Peace Boat invites 100 A-bomb survivors to convey their voices to the world

by Hiromi Morita, Staff Writer

Peace Boat, a Tokyo-based NGO promoting international exchange through voyages around the world, announced on July 3 that it will invite 100 A-bomb survivors on a 103-day voyage from August 28 to December 8, 2008 at no cost. The objective is to convey the voices of A-bomb survivors in person to the citizens of nuclear weapons states and in conflict-affected regions.

The ship will start its voyage from Yokohama port and cruise from Asia to the Mediterranean Sea and the South Pacific Ocean. It will stop at 22 ports in 21 countries and regions, including India, a nuclear weapons state, Tahiti, a nuclear test-affected island, and Vietnam, which suffered from Agent Orange defoliant during war with the United States. The organizer plans to hold several occasions for A-bomb survivors to share their experiences.

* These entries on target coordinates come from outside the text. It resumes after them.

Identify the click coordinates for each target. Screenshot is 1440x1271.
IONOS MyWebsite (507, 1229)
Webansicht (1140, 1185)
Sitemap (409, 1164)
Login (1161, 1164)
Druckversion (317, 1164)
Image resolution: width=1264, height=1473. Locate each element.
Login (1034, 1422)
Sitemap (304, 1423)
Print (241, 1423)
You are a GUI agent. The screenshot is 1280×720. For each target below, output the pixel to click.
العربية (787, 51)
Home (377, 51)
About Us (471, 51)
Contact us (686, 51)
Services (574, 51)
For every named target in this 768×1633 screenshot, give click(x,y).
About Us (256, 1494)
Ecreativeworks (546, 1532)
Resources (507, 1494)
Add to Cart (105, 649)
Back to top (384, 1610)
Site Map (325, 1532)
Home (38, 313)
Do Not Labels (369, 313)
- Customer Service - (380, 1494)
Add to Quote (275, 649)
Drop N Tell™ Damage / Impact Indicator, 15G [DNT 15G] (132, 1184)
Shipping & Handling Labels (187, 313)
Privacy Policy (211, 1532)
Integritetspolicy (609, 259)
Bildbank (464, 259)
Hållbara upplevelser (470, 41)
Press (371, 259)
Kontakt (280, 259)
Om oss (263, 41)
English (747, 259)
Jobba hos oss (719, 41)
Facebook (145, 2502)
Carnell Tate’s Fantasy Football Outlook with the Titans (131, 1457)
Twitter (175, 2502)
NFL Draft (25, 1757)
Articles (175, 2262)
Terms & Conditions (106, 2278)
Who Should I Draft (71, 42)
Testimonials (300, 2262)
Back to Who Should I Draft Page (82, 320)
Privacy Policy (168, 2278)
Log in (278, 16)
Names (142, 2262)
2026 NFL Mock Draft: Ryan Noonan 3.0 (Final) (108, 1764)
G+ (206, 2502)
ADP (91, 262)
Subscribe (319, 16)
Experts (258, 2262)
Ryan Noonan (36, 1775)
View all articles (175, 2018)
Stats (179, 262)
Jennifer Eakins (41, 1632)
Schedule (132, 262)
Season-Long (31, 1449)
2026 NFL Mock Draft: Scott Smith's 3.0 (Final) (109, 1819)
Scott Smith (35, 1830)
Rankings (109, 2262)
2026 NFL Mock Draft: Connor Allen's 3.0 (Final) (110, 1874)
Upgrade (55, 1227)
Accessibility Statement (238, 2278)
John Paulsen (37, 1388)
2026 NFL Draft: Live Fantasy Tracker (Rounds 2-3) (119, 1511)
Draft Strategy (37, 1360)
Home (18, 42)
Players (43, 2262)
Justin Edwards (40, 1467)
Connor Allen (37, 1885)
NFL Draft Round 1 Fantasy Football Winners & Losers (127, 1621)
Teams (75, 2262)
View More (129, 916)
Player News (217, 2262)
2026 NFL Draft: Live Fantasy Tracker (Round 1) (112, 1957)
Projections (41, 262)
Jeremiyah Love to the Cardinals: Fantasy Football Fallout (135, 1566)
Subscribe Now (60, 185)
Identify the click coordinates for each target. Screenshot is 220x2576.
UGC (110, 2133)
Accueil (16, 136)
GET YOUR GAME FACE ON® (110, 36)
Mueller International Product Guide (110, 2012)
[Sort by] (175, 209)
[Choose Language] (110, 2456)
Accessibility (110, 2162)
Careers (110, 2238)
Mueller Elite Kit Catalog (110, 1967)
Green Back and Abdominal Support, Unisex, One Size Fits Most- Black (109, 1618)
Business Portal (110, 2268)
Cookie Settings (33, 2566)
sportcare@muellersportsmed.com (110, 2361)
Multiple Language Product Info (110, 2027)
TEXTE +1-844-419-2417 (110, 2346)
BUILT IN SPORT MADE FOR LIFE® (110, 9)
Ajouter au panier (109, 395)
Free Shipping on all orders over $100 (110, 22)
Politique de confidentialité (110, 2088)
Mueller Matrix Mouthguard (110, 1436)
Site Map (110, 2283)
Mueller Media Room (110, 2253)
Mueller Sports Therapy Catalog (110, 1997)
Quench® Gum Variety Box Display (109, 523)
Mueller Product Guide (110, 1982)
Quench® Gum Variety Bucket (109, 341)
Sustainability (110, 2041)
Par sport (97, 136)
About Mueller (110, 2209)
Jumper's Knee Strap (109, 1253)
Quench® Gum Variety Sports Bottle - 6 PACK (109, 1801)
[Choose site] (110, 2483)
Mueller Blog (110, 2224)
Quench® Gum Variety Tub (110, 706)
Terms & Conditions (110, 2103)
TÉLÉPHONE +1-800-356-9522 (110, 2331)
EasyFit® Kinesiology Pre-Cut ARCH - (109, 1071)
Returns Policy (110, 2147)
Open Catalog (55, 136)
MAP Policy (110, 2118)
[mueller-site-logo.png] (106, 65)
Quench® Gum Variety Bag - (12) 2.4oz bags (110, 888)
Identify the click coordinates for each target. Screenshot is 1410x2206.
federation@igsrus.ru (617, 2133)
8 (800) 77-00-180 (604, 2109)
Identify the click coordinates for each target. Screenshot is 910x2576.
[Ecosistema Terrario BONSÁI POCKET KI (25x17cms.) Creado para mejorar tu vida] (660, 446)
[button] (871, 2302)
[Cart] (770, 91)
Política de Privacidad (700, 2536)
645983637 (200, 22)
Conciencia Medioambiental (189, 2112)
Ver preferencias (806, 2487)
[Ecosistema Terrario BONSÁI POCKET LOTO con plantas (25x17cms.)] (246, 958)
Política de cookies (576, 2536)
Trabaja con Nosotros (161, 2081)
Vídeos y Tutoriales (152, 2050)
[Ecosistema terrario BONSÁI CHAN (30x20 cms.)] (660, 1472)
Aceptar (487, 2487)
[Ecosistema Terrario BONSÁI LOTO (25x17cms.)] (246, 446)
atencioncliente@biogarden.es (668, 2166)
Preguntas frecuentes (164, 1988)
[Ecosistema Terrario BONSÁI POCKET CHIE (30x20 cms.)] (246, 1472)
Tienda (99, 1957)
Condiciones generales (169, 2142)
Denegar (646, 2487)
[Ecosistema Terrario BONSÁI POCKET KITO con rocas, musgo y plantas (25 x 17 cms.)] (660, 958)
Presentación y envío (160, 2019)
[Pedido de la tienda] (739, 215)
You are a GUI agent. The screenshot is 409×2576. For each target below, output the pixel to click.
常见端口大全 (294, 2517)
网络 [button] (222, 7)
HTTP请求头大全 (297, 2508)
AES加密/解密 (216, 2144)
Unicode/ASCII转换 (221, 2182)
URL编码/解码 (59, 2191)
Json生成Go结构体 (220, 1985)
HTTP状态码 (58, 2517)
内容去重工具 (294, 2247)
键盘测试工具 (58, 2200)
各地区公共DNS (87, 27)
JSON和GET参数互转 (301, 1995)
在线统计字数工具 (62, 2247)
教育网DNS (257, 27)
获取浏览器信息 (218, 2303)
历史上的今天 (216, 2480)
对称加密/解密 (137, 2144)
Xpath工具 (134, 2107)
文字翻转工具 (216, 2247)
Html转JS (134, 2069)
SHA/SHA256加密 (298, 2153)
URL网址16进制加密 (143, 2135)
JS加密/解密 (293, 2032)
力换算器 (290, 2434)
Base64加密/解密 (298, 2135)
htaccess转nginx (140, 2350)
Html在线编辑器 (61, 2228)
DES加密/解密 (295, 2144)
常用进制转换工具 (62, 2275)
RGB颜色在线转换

Peace Boat has been in consultation with such organizations as the Japan Confederation of A- and H-Bomb Sufferers Organizations through the planning stage, taking the health conditions and other needs of A-bomb survivors into consideration. Medical personnel involved in the care of A-bomb survivors will join the voyage.

The trip is being coordinated by Peace Boat and planned and implemented by a travel agency in Tokyo. A total of 1,000 passengers can take part in this special voyage. While the cost for ordinary participants, including meals, ranges from 1,480,000 yen to 3,300,000 yen per person, A-bomb survivors will not be required to pay this fee.

Akira Kawasaki, 39, Executive Committee Member of Peace Boat, remarked, “We are committed to conveying the horror of nuclear weapons through the experience of Hiroshima and Nagasaki, as the horror of these weapons has not been fully grasped by the world.”